8:55 p.m. First sighting of Gratuitous Public Affection (GPA). Big guy with crew-cut is locking lips with his woman. "Get a room!" Writhe, twist, and the tight-topped maiden is suspended in midair. I sneak a couple photos. Ted is playing "Stranglehold." How fitting. He's caressing her hips now and she's staring into his eyes. The word priapism comes to mind. More deep kissing. Then the butt-kneading begins, hers of his. Got you in a stranglehold, indeed! And after parting, her blouse bears a large sweat spot at mid-bosom. Plus one giant handprint on her ass. 8:57 p.m. Sweetie is ready for Mr. Nugent to finish playing. He's in mid-solo and this one's a long song. Blot forehead again. Person passes wearing a cell phone on belt. Go ahead, talk all you want! Little boy with flashing sneakers walks by. Does Ted still talks about pu**y on stage?

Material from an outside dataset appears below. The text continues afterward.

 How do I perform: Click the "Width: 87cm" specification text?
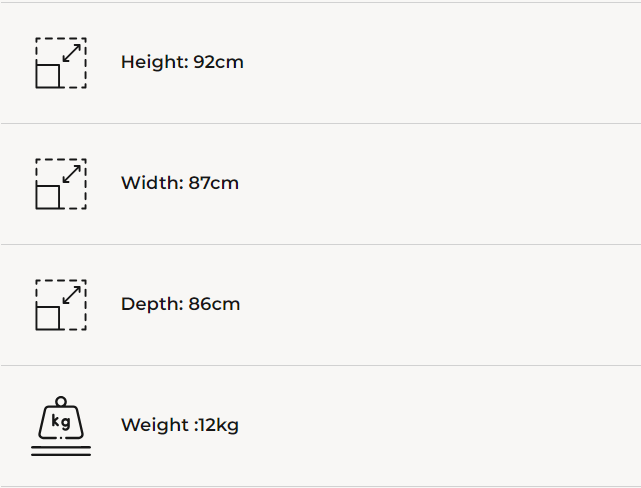[180, 183]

9:02 p.m. First bikini top spotted. Quite a few bare-chested men, too. Alas none of the lasses have followed suit. Older woman determinedly dragging younger one. Mother with drunken daughter? Same-sex couple? Numerous vendors, too, toting insulated coolers of pizza, pretzels, Minute Maid, and bottled water. Another person pushes a handcart with ice. Observing the appendages and torsos of tonight's attendees, we decide that this is a very well-tattooed crowd (included Yours Truly!). Ted's playing the "Star Spangled Banner" now, heavy on the wah-wah. The crowd presumably goes nuts. (We're still sitting in the food court. And my ass is sore.) It's over. Air raid sirens fade, cigarette lighters appear, and ZZ Top's newest album begins playing on the PA. The reserved seats looks maybe 1/2 or 2/3 full. Not quite a sell-out. 9:15 p.m. Ted's giant American flag is being lowered. We're walkin' the aisles, not yet ready to resume sitting. "Wait a godd*mn minute!" I overhear. Impending fight!?!? 9:18 p.m. First fish-net stockings spotted. And then a trio of security dudes run past. Fight!?!? We hastily follow, but discover no crisis at the left-side food court. Rats.

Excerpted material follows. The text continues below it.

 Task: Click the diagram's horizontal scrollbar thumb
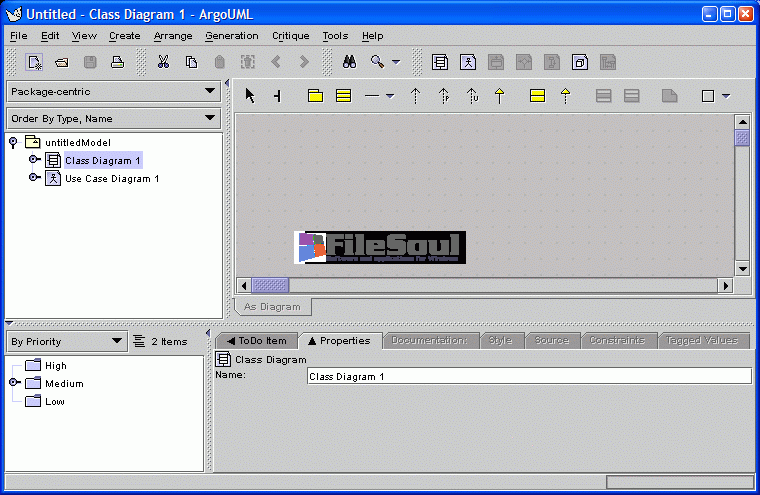pyautogui.click(x=269, y=286)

"Mescalero" is the new album. Wonder if the crowd likes it? The songs have been available on the Internet for over a month, but the album's been delayed. 'Twas supposed to be released in April and the rumors are flying: the band is recording more songs, RCA isn't sure how to market the thing, etc. Back to our seats we go. Our aisle seats. Mom and kid in front of us; guy with ZZ Top beard six seats to the right. At least nobody smells-- the prevailing stench of beer has taken care of that. Stand and snap a covert shot of Sweetie. No flash. Film is 800 ASA. Resume wandering, this time alone. See an empty popcorn bucket. That's a strange sight. Pass the right-side handicapped section, where one grandmother (with cane) is having a happy Mother's Day. "Me So Stupid," the grammatically challenged fifth song on the new album, is playing when the lights drop. Silence for a second and then the cheering begins.
"So now, ladies and gentlemen, it is star time! Are you ready for star time!" The booming voice belongs to Ross Mitchell, played on tape (as on their last album "XXX") but lip-synched by an announcer on stage. "It's a stunning and persuasive pleasure to present to you, national and international knorn [sic], that lil' ol' band from Texas, the ZZ Tops." Plural. People are cheering; others are rushing to their seats. Drummer Frank Beard fires up the opening to "Gimme All Your Lovin'" and out stroll guitarists Billy Gibbons and Dusty Hill. White hats, grey beards, and black sunglasses. With gold-laced ponchos above jewel-encrusted boots. No stage set. Just two guitars and drums. Rejoin Sweetie right before "Pincushion" starts. Another percussive intro from Mr. Beard. Adjust 'plugs so the right amount of treble's brewing. Spotlights draw Rorschach patterns on a black curtain behind the band. Wonder what's back there? Sweetie's smiling wide, head bobbing to the beat. Kid in front of us looks bored (though he's bobbing too). Stage patter after "'cushion," Gibbons saying something I can't understand. And making hand signals to the others. O-tay!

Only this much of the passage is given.